-- START GIVEN RECORDS --

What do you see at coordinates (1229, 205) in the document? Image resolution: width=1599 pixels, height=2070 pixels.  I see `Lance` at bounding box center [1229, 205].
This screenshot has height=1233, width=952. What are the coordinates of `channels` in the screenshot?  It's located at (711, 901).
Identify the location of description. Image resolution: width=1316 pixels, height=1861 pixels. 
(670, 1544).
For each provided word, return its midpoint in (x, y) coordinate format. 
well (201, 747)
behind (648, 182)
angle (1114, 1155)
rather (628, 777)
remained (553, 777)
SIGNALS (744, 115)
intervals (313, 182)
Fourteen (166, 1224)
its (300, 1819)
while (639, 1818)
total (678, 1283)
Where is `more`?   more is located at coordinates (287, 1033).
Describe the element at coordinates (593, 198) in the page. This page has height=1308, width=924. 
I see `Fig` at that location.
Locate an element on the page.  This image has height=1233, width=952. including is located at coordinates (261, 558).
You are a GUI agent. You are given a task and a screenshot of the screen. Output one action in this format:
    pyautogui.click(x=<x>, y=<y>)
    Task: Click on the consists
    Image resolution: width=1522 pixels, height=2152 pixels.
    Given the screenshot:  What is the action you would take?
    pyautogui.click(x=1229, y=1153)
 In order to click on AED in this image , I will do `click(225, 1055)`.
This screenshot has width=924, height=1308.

-- END GIVEN RECORDS --

* **PROBLEM DETAILS**
Which lines of the records above contain the word "location"? List each of them in full.

* **THE SOLUTION**
Identify the location of description. Image resolution: width=1316 pixels, height=1861 pixels. 
I see `Fig` at that location.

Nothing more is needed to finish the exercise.